PDF, DjVu, scanned pages, text and line art vs. continuous-tone images (was Re: Many things)

From: Eric Smith <eric_at_brouhaha.com>
Date: Mon Jan 31 14:13:27 2005

I wrote:
> By default, DjVu uses lossy compression, which is
> significantly smaller.

Jim wrote:
> To be fair, DjVu lossy-encodes the graphics, not the text. One of the
> "selling points" of the format is that B&W text is kept on its own
> lossless layer.

If so, that's apparently a recent change. When I experimented with the
demo of the commercial product about 18 months ago, it definitely was using
lossy coding on the entire image. When I used it to encode a bitmap
of a page of text (from a TIFF encoded with lossless G4 coding) into
a DjVu file, and extracted it again, it was not able to reconstruct
pixel-identical output. I xor'd the original with the extracted file,
and there were differences at all of the character edges. It is my
belief that this is why it was able to store the file in only about
70% of the space occupied by the G4 lossless version.

I'm not disputing that the DjVu format is *capable* of doing what you
say, but in my experience that's not what the available software actually
did.

Jim wrote in another message:
> DjVu has other advantages, such as local/window/viewport decoding of
> images with ludicrously high dimensions/resolutions but I understand
> your point.

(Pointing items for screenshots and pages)
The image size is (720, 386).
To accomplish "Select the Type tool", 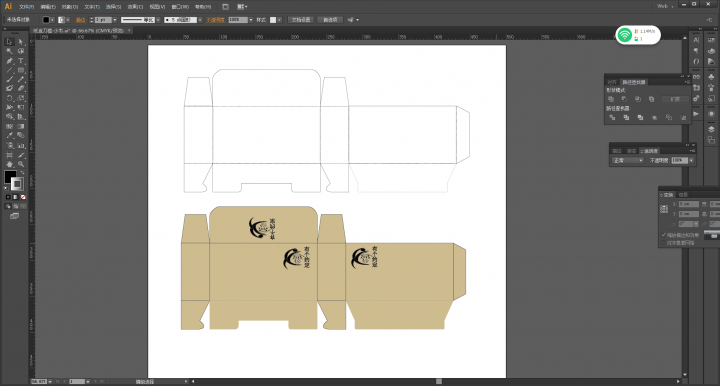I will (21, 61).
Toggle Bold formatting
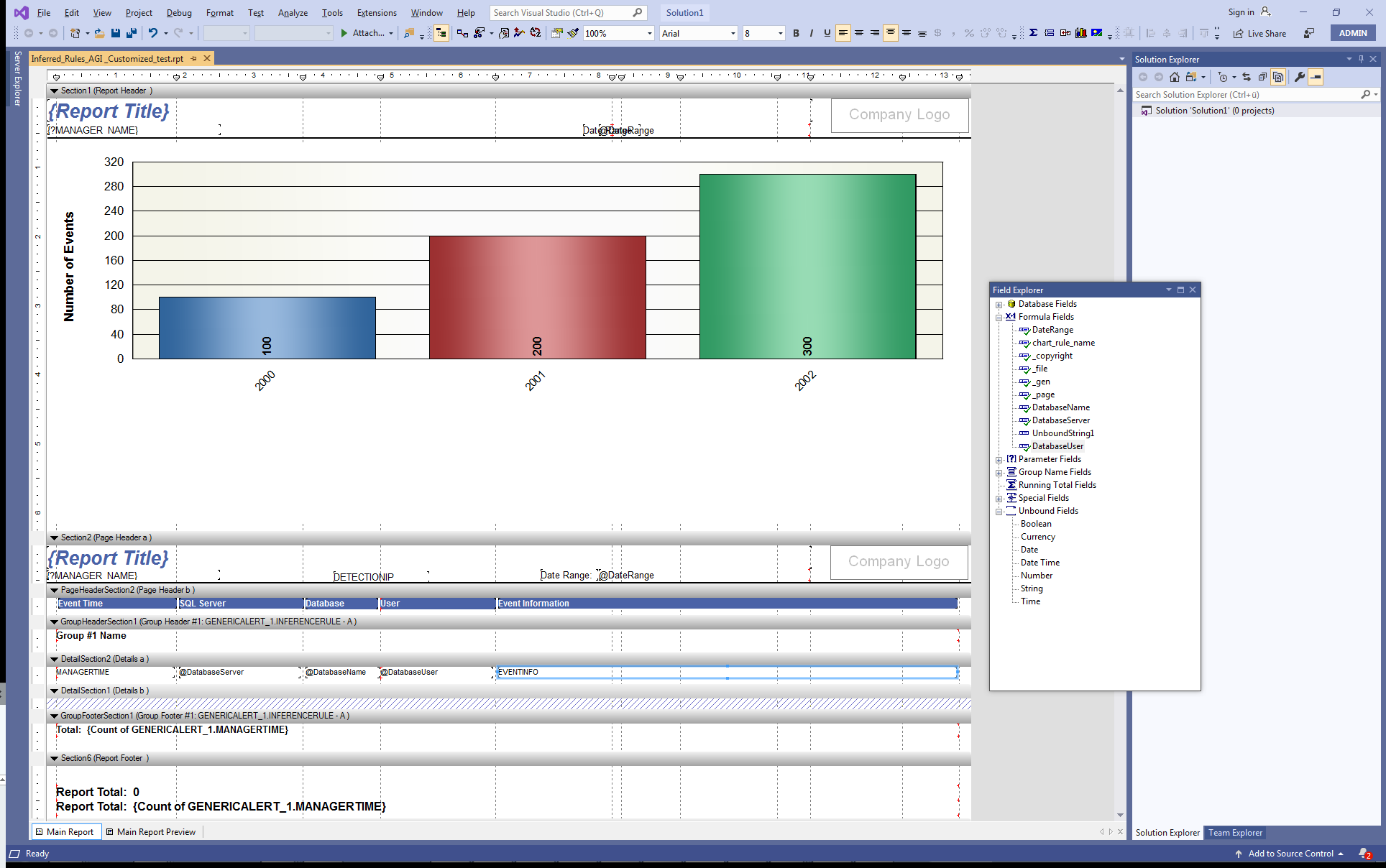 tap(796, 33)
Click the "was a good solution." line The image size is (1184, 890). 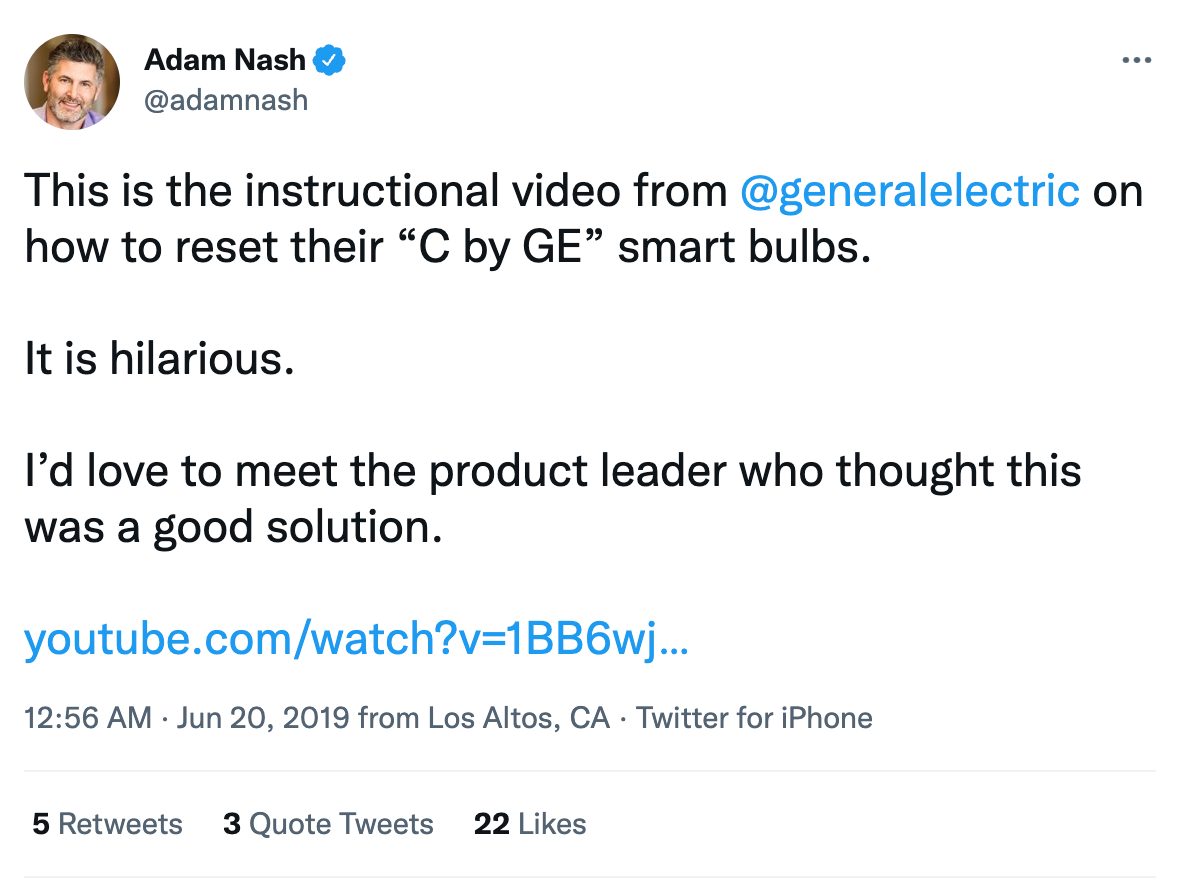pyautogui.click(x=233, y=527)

> _Instructions_
**A)** Can you echo the stretch of the DjVu message from "If so, that's" through "G4 lossless version."?
**B)** Does each statement agree with the DjVu message? Answer yes or no, and quote the words that decide it.
(i) The experiment used the demo of the commercial product about 18 months earlier.
(ii) The xor comparison found differences only in the graphics, not the text.
(iii) The DjVu file took about half the space of the G4 version.
**C)** Answer these from the DjVu message:
(i) What kind of compression does DjVu use by default?
(ii) What coding was used for the TIFF that held the page of text?
(iii) What other advantage of DjVu does Jim mention in another message?
You won't need the items for any of this.

> _Outputs for the tasks_
**A)**
If so, that's apparently a recent change. When I experimented with the
demo of the commercial product about 18 months ago, it definitely was using
lossy coding on the entire image. When I used it to encode a bitmap
of a page of text (from a TIFF encoded with lossless G4 coding) into
a DjVu file, and extracted it again, it was not able to reconstruct
pixel-identical output. I xor'd the original with the extracted file,
and there were differences at all of the character edges. It is my
belief that this is why it was able to store the file in only about
70% of the space occupied by the G4 lossless version.

**B)**
(i) Yes: "When I experimented with the demo of the commercial product about 18 months ago"
(ii) No: "there were differences at all of the character edges"
(iii) No: "in only about 70% of the space occupied by the G4 lossless version"

**C)**
(i) Lossy compression.
(ii) Lossless G4 coding.
(iii) Local/window/viewport decoding of images with ludicrously high dimensions/resolutions.